I once was a dreamer and I had BIG dreams

Do you remember the dreams you had in high school? Did your dreams changed over the years? Are you chasing the same dreams you had? Did something happen and you stopped dreaming? Are you still dreaming?

In a recent conversation with my best friend, I realized that I had big, colorful and different dreams than people around me. I wanted to get out of my small home town, explore the world, see new horizons. I didn’t fit the mold of finishing school, getting a job, getting married, buying a house and having children. That was not my dream. That was not my destiny nor my journey…

To follow my dream of seeing the world, I moved to Mexico in my 3rd year of university. I loved my life in Merida, Yucatan. I enjoyed discovering everything Mexico had to offer: from the tasty dishes, cultural sites, to the beautiful beaches, friendly people and romantic language. I felt so alive in a different country, another language. It was another world and one in which I came alive. I was living my dream! There was something so magical in being an expat. I loved inserting myself in that culture, learning their rituals and traditions was fascinating for me.

While I lived in Mexico, I planned my next move which would be to South Korea. I was gonna go teach English and visit Asia. I had a job lined up, I was ready….

Then that dream was shattered!!

Shattered in million little pieces and I stopped dreaming from that moment on. Loss, trauma and domestic abuse caused me focus on processing and healing. It was difficult at the time to just survive, let alone follow my dreams and passion.

What happened you may ask?

I got pregnant. I didn’t want to be pregnant. I was 23 years old, I had a job waiting for me in Korea. I never dreamt of being a mother, having kids. That was not part of my dreams or desires. Yet, I changed my life to embrace that new reality. I moved back in with my parents in NB. I got a waitressing job. I cried myself to sleep every night because I DID NOT want that life. I felt trapped, I felt like I was losing my dreams! Because I was blindly in love with my Mexican boyfriend, and I was going to have our child and we were going to start a family, I accepted that was going to be my new life.

The first months of my pregnancy were quite normal. I was healthy and the pregnancy was going well, except I was miserable and I cried every night to fall asleep. During my ultrasound at 5 months, I got the devastating news that I had triplets but with no heartbeat. Next day, I returned to the hospital where I gave birth to my 3 stillborn babies.

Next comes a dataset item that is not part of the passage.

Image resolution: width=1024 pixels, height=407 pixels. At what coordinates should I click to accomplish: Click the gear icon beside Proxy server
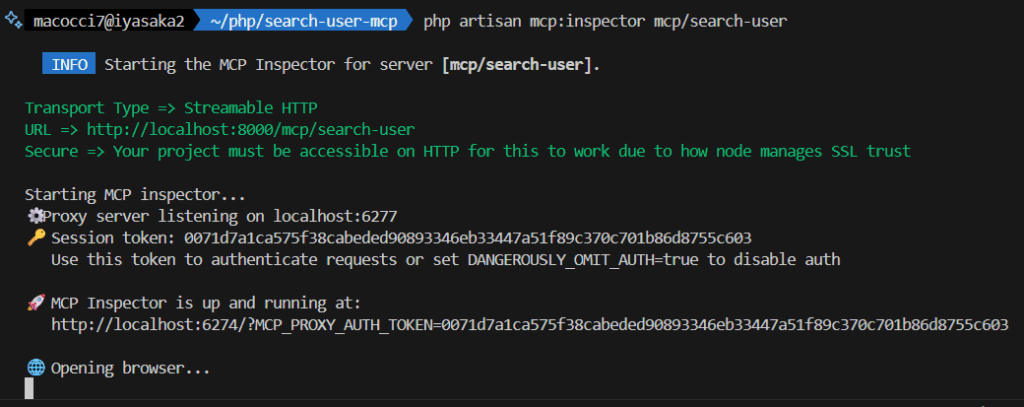pos(36,216)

My partner’s way of coping with the grief was accusing me of doing something to cause harm to the babies and bullying me in having sex. On top of that, he couldn’t work so I went back to work 3 days after giving birth so I could support us.

I was being emotionally, physically and sexually abused by the man I thought was supposed to love and protect me. I did not go seek help, talk to a therapist about the loss of my babies and the pain and sorrow. At 24 years old, I just returned to work. Shattered, disillusioned and just wanting to continue my life.

That was a recipe for disaster!!!

8 months later, I had a mental breakdown and I was hospitalized for a month. My brain forced my body to stop and process giving birth, the loss of my babies and the abuse I was going through.

It took the next 10 years to heal from the trauma, the grief surrounding the loss of my triplets and the abusive domestic relationship.

Did I dream during that time?!?

F?&$ no!

It took everything for me to just survive. I worked to pay my bills and living expenses. I barely had energy or money to travel or to think of anything else than just surviving.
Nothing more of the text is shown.